Главная трудность — руки у меня свисают с бока лошади, а сумка прижата к телу. И лямка уже изрядно врезалась в ребра. Осталось расковырять когтями прочные волокна, да так, чтобы конвой не заметил. Развязать не смогу, а вот тихонько разодрать, наверное, выйдет.
Значит, скоблю веревку и жду привала. Или еще какой-нибудь оказии. Основное — добраться до котомки. И распотрошить ее. Ведь там у меня и другая гадость есть. Едкая щелочь, например. Ей можно попробовать пережечь веревку на ногах. И на шее, черт… Только ожоги будут. Но это в моем случае вовсе не самое страшное. Впрочем, едва ли оно будет быстрее, чем когтями.
Или попортить спину бедной лошади, чтобы от боли она попыталась скинуть седока. И меня заодно. А пока будут разбираться с ней — дойдет и до горючего пузырька.
Следующие полтора часа я сосредоточенно возил когтями по веревке. Результаты были: волокна растрепались, постепенно поддавались. Изредка всадник, ехавший впереди, оборачивался — и тогда я усиленно старался прикинуться безвольным телом. Пока вроде получалось. Остается надеяться, что размочаленную веревку в ночи он не высмотрит.

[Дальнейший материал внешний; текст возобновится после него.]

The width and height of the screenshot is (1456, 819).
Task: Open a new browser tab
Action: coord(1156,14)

Увлекшись, я едва не слил все свои шансы: эльфы вдруг остановили коней, а я отреагировал лишь пару мгновений спустя. И еще секунд через пять понял: причина была в лесу. Из чащи доносился треск ветвей и сучьев. Лошади нервно всхрапывали. Кто-то спешил, продирался сюда. Кто-то огромный и почти наверняка — черный, гладкий и членистоногий.
«Вернулась все-таки!» — встрепенулся я. В один миг нахлынули колоссальное облегчение и тяжкая тревога.

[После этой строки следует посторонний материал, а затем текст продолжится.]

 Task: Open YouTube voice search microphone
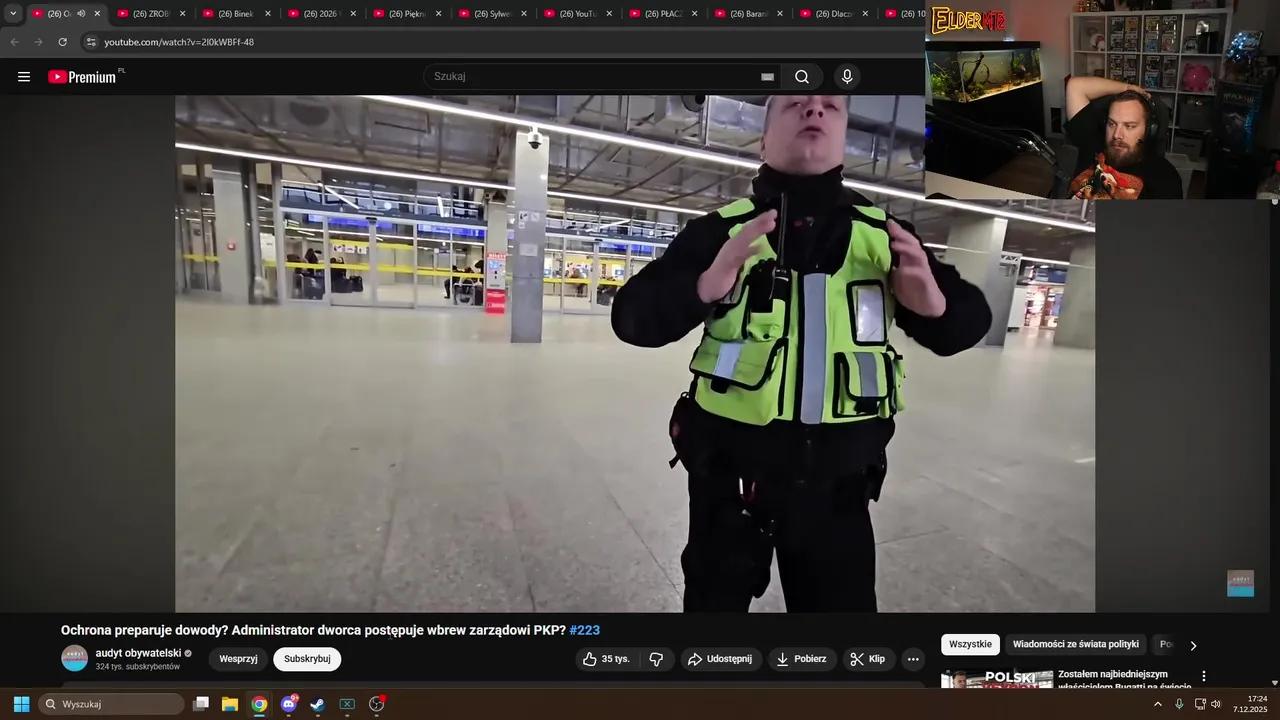pos(847,76)
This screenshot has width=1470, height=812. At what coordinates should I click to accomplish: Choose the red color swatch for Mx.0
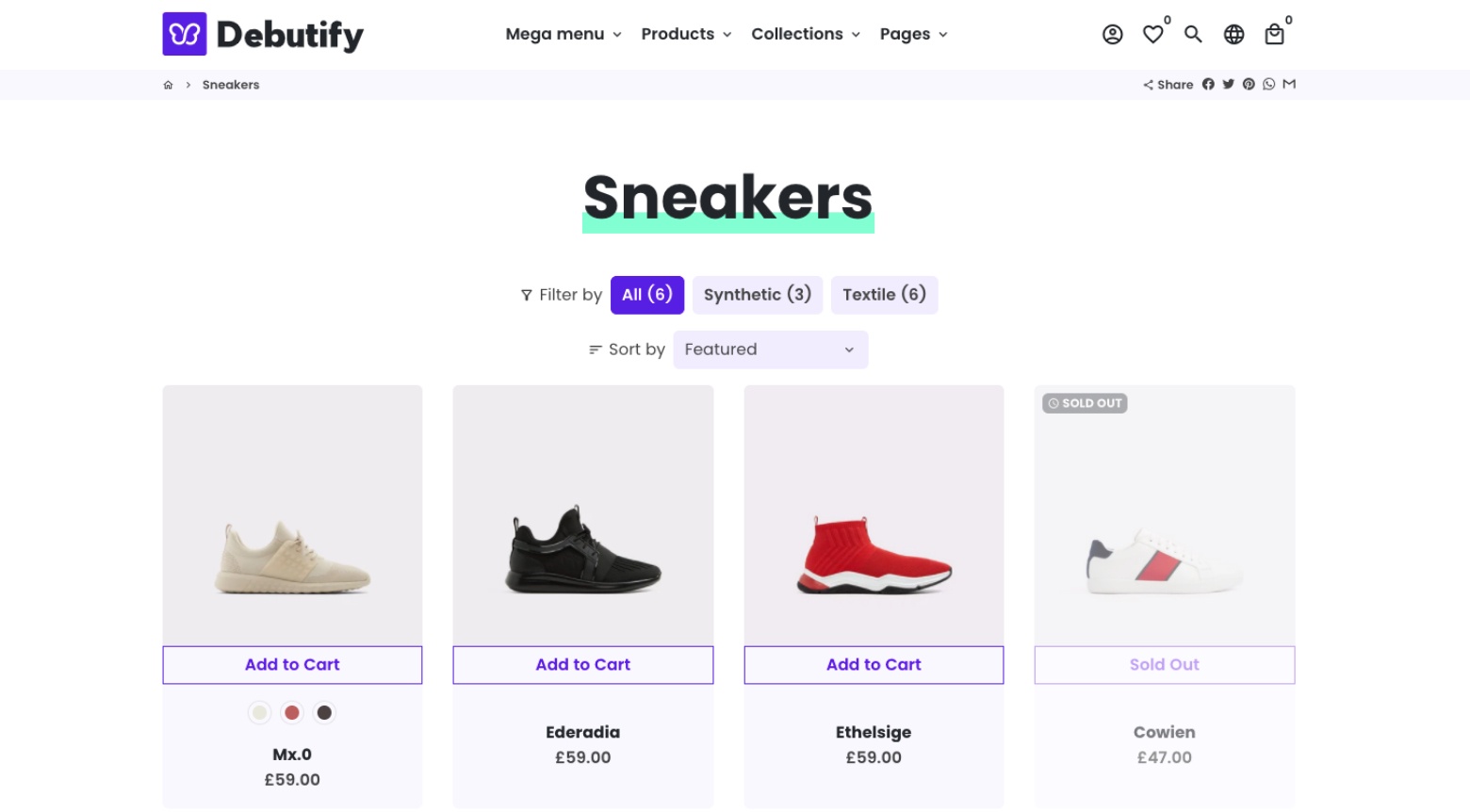coord(292,713)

Кустарник шумно разломился, рухнуло деревце. Из подлеска высунулась знакомая морда. Тварь вздохнула и тоскливо застонала.
— А вот и гимори, — негромко произнес эльф. Голос его чуть дрогнул.
Чудовище не спешило атаковать, и совершенно правильно. Я боялся, что оно сходу кинется в бой, а чего ждать от этих длинноухих — понятия не имею. Вот и тварь, наверное, рассудила так же: застыла, как жуткое изваяние, и внимательно уставилась на всадников. По коже что-то стекало — да это же кровь! Изранилась о ветки, так торопилась.
Затем, протяжно заскрипев, монстр переступил лапами, немного приблизился. Из кустов проявились очертания множества суставчатых ног. При виде этого у эльфа, который вез меня, не выдержали нервы: он вскрикнул и швырнул что-то в зверя. Ночь озарилась яркой синей вспышкой, и я на время ослеп. Слышал только глухое нарастающее шипение кита-скорпиона. Когда зрение вернулось, я проморгался, изумился и хотел было протереть глаза — помешали связанные руки.
Ничего не изменилось. Тварь по-прежнему стояла на краю дороги, красуясь тускло светящимися подпалинами на морде. Ей, похоже, от вспышки пришлось худо, и ушастые сволочи приготовились к битве, однако химера не уходила и не нападала. Просто смотрела на них и на меня. А потом странно сгорбилась всем телом и попятилась обратно в лес. Все сильнее и сильнее ускоряясь. Эльфы ринулись за ней, но косатка-скорпион напоследок так приложила их ультразвуком, что длинноухие вмиг сложились пополам. Лошади загарцевали с неистовым ржанием. К сожалению, не сорвались с места. Мне это было бы очень кстати.